Explicou que o referido artigo aborda os deveres do administrador e estabelece que os créditos do falido devem ser solicitamente cobrados pelo administrador à medida do seu vencimento e até verificação do passivo, podendo, para este efeito, propor-se as acções ou execuções necessárias.

Sem adiantar data prevista para a resolução da indemnização, o responsável sublinhou que o processo tem várias fases, porém, neste momento, estão a ser ouvidos os directores e administradores do banco em tribunal e, posteriormente, será abordado o problema da liquidação.

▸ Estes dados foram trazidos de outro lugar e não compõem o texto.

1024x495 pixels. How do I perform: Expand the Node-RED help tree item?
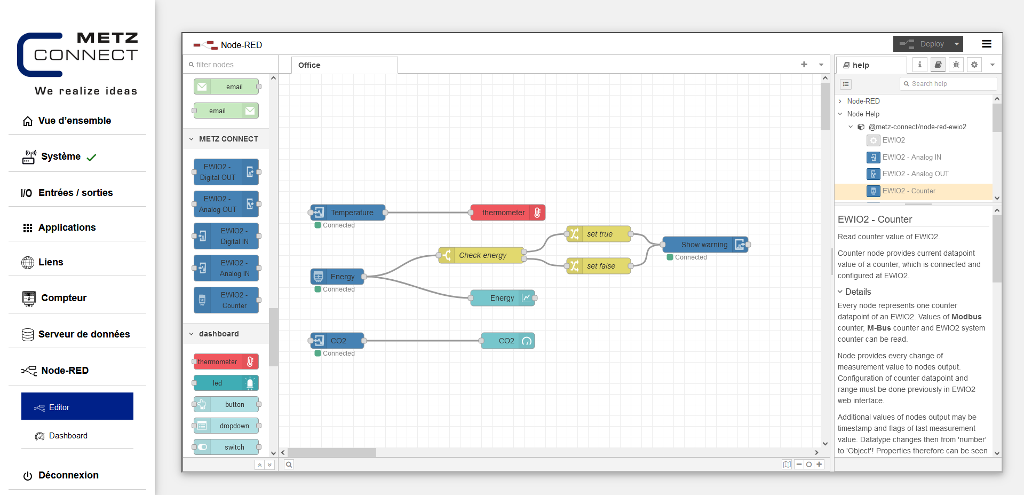(840, 101)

“Estamos a solicitar o património do banco que está na posse nos funcionários para liquidar as dívidas e pagar a indemnização, mas muitos não querem colaborar”, explicou. Segundo a nossa fonte, a maioria dos funcionários obteve crédito no valor de até USD 500 mil e têm em sua posse viaturas da instituição, o património que deve ser recuperado.

“Queremos que os funcionários indiquem um representante para negociar com a equipa, não a comissão, de modo a chegar num acordo”, explicou.

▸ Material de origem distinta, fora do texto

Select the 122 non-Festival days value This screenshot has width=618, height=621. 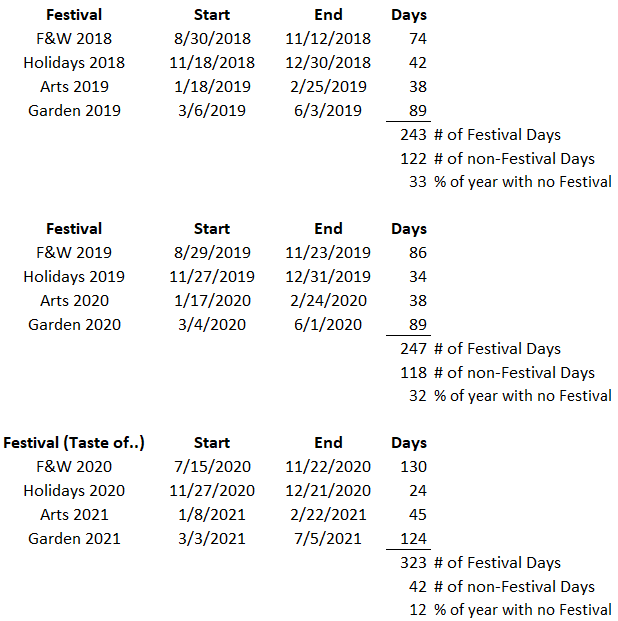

De recordar que o BANC cessou definitivamente a sua actividade bancária no dia 06 de Fevereiro de 2019 por apresentar deficiência no seu modelo de gestão e pelo facto de os seus accionistas não cumprirem os requisitos legais mínimos vigentes no sistema financeiro angolano.

Após a intervenção efectuada pelo Banco Nacional de Angola, no dia 26 de Junho de 2018, que constatou uma “degradação” significativa dos indicadores financeiros e a incapacidade do banco BANC de fazer face às suas responsabilidades no sistema de pagamento nacional e a existência de um modelo de governação inadequado.

Em 2018, o capital social realizado era de kz quatro mil milhões e 346 milhões e os fundos próprios regulamentares eram negativos em kz 19 mil milhões e 639 milhões, exigindo um aumento de capitais não inferior a 24 mil milhões de kwanzas.

Considerando a normalização da situação de liquidez do BANC, o reforço de capitais estaria na ordem dos 41 mil milhões de kwanzas, referiu.